Restate exactly the lines that run from the start of the records below to the line containing "The height and width of the screenshot is (179, 239).", counting both ends, and nothing else; pictures stay out.

----- Provided records

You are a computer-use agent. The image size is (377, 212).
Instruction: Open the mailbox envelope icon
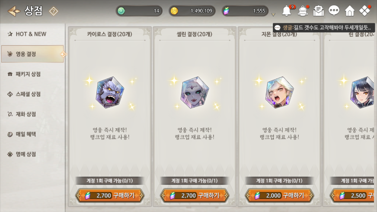click(x=318, y=11)
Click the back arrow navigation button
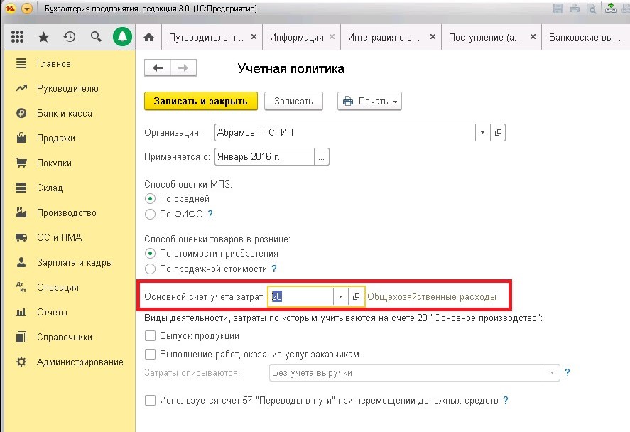The image size is (630, 432). (158, 68)
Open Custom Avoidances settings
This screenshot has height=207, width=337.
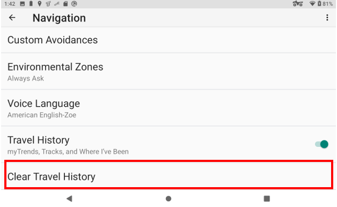tap(169, 40)
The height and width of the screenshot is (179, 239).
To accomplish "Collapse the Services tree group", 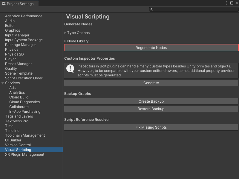I will point(3,83).
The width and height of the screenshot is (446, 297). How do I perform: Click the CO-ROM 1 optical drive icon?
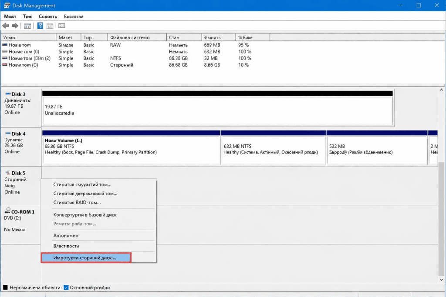(7, 211)
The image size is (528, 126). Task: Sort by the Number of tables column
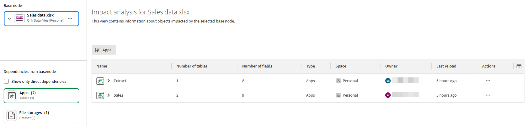tap(192, 66)
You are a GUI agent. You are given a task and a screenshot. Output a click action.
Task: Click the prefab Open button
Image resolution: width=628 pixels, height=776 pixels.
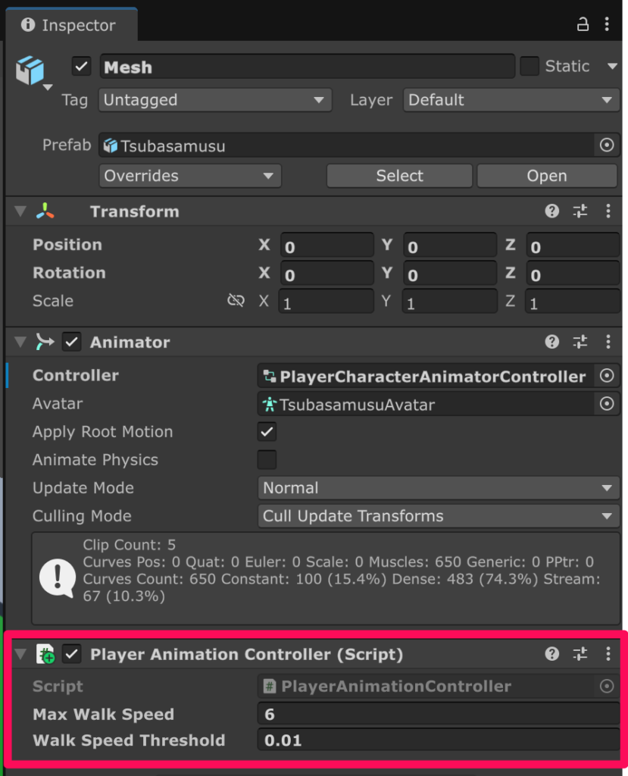[546, 176]

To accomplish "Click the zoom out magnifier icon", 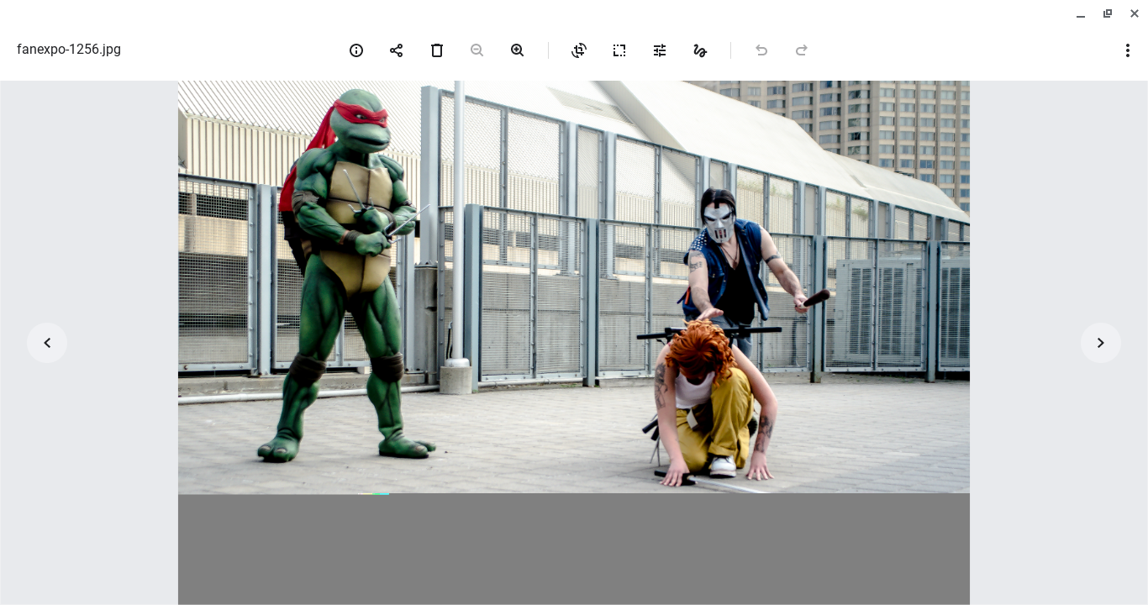I will click(x=477, y=50).
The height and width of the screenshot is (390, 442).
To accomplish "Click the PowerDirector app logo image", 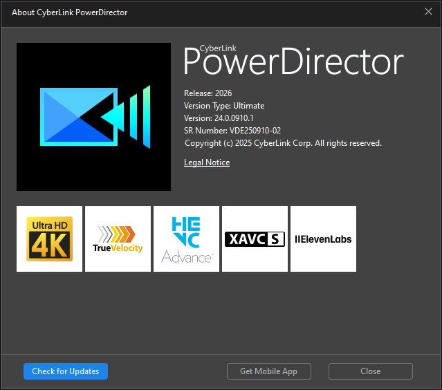I will (93, 117).
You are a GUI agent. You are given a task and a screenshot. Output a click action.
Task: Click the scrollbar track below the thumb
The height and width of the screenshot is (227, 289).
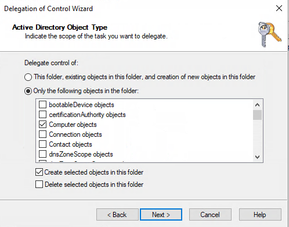pyautogui.click(x=257, y=136)
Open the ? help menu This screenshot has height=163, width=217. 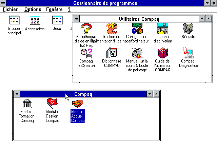coord(69,10)
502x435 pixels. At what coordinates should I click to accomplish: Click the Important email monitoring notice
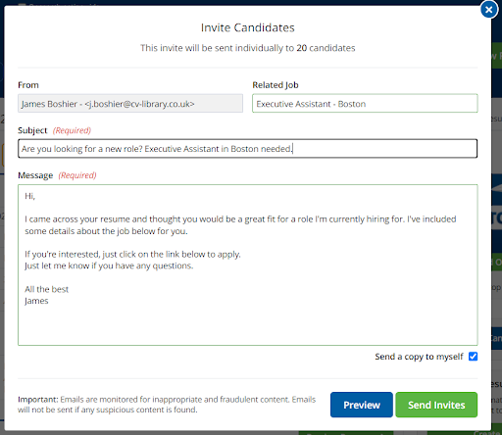pyautogui.click(x=167, y=405)
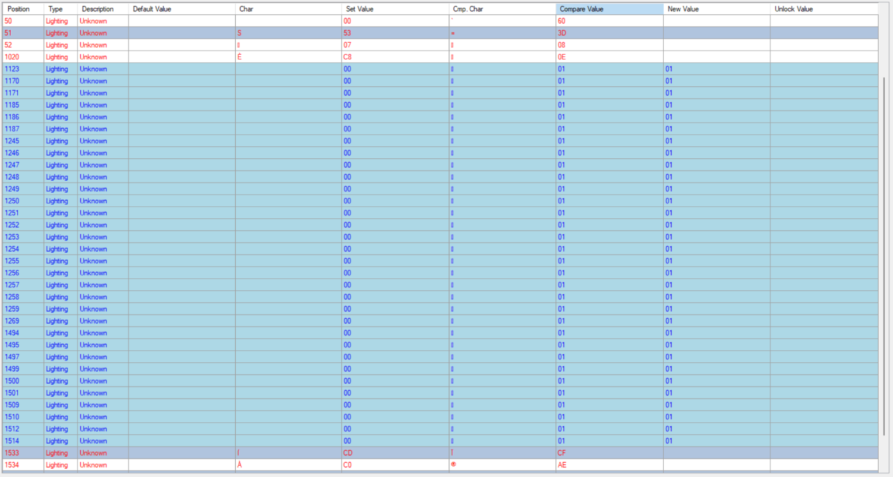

----------

Answer box:
You are a computer-use agent. The image size is (377, 212).
Instruction: Open the mailbox envelope icon
click(x=318, y=11)
Click the back arrow navigation button
The image size is (630, 432). (158, 68)
Open Custom Avoidances settings
This screenshot has height=207, width=337.
tap(169, 40)
The height and width of the screenshot is (179, 239).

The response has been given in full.